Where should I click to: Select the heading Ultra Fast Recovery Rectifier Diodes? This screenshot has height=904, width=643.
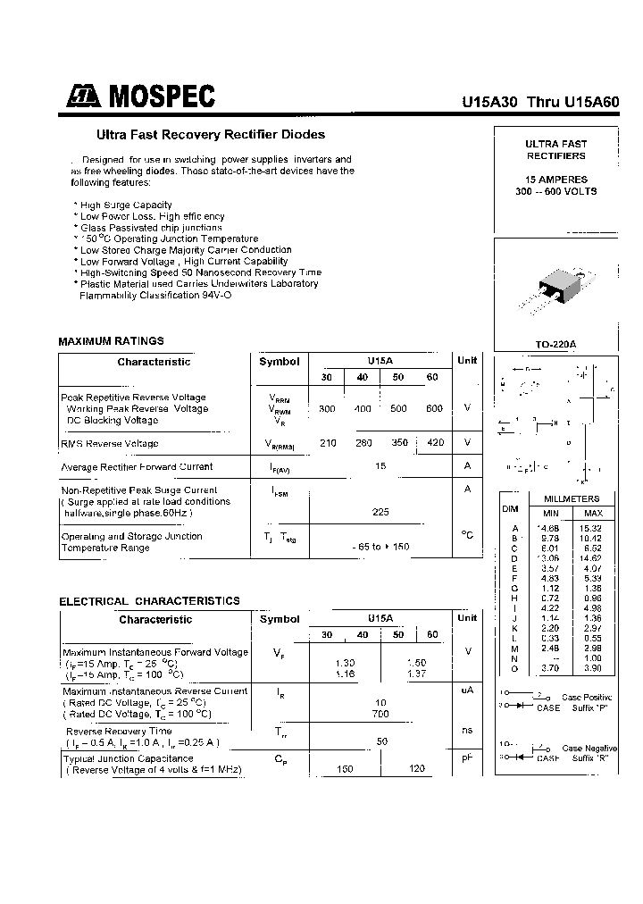coord(211,135)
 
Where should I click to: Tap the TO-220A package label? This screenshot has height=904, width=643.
coord(555,344)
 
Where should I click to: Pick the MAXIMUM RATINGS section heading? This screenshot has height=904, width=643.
coord(111,341)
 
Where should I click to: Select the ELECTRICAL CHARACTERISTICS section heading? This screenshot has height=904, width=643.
coord(149,601)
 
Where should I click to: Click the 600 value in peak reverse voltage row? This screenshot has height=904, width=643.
coord(434,408)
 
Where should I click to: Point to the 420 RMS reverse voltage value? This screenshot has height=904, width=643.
coord(434,443)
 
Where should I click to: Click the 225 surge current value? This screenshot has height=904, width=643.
coord(381,512)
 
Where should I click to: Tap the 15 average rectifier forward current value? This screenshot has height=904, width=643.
coord(381,466)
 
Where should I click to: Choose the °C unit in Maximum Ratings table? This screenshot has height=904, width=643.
coord(466,535)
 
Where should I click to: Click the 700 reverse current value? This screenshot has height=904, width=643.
coord(381,715)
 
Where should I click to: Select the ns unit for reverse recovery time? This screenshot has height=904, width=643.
coord(466,730)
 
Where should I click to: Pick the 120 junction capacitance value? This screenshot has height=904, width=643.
coord(416,769)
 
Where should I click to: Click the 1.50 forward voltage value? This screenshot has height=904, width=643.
coord(416,663)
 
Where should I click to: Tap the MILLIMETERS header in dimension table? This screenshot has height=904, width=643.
coord(572,499)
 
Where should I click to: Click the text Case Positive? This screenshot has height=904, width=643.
coord(586,697)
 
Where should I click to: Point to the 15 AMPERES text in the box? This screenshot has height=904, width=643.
coord(555,180)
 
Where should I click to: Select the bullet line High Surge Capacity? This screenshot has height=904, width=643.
coord(126,205)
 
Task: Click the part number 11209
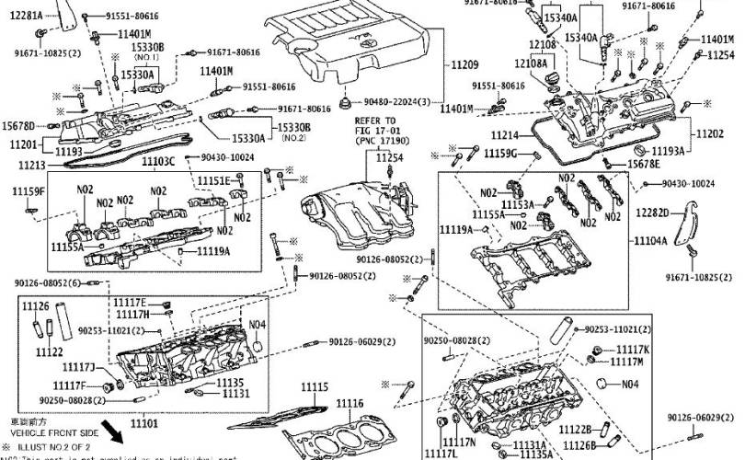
══════
**Required work**
Reproduce every item above word for word, leaving out the pictures.

**Full response**
Where should I click to: Select the heading Ultra Fast Recovery Rectifier Diodes? This screenshot has height=904, width=643.
coord(211,135)
 
Where should I click to: Tap the TO-220A package label? This screenshot has height=904, width=643.
coord(555,344)
 
Where should I click to: Pick the MAXIMUM RATINGS section heading? This screenshot has height=904, width=643.
coord(111,341)
 
Where should I click to: Select the ELECTRICAL CHARACTERISTICS section heading? This screenshot has height=904, width=643.
coord(149,601)
 
Where should I click to: Click the 600 value in peak reverse voltage row? This screenshot has height=904, width=643.
coord(434,408)
 
Where should I click to: Point to the 420 RMS reverse voltage value? This screenshot has height=904, width=643.
coord(434,443)
 
Where should I click to: Click the 225 surge current value? This screenshot has height=904, width=643.
coord(381,512)
 
Where should I click to: Tap the 15 average rectifier forward current value? This screenshot has height=904, width=643.
coord(381,466)
 
Where should I click to: Choose the °C unit in Maximum Ratings table? This screenshot has height=904, width=643.
coord(466,535)
 
Where should I click to: Click the 700 reverse current value? This screenshot has height=904, width=643.
coord(381,715)
 
Where should I click to: Select the ns unit for reverse recovery time? This screenshot has height=904, width=643.
coord(466,730)
 
Where should I click to: Pick the 120 junction capacitance value? This screenshot has height=904, width=643.
coord(416,769)
 
Where should I click to: Click the 1.50 forward voltage value? This screenshot has height=904, width=643.
coord(416,663)
 
Where should I click to: Tap the MILLIMETERS header in dimension table? This screenshot has height=904, width=643.
coord(572,499)
 
Where should I click to: Click the text Case Positive? This screenshot has height=904, width=643.
coord(586,697)
 
Where should I click to: Point to the 15 AMPERES text in the box? This screenshot has height=904, width=643.
coord(555,180)
 
Where should I click to: Select the bullet line High Surge Capacity? This screenshot has height=904, width=643.
coord(126,205)
 
Task: Click the part number 11209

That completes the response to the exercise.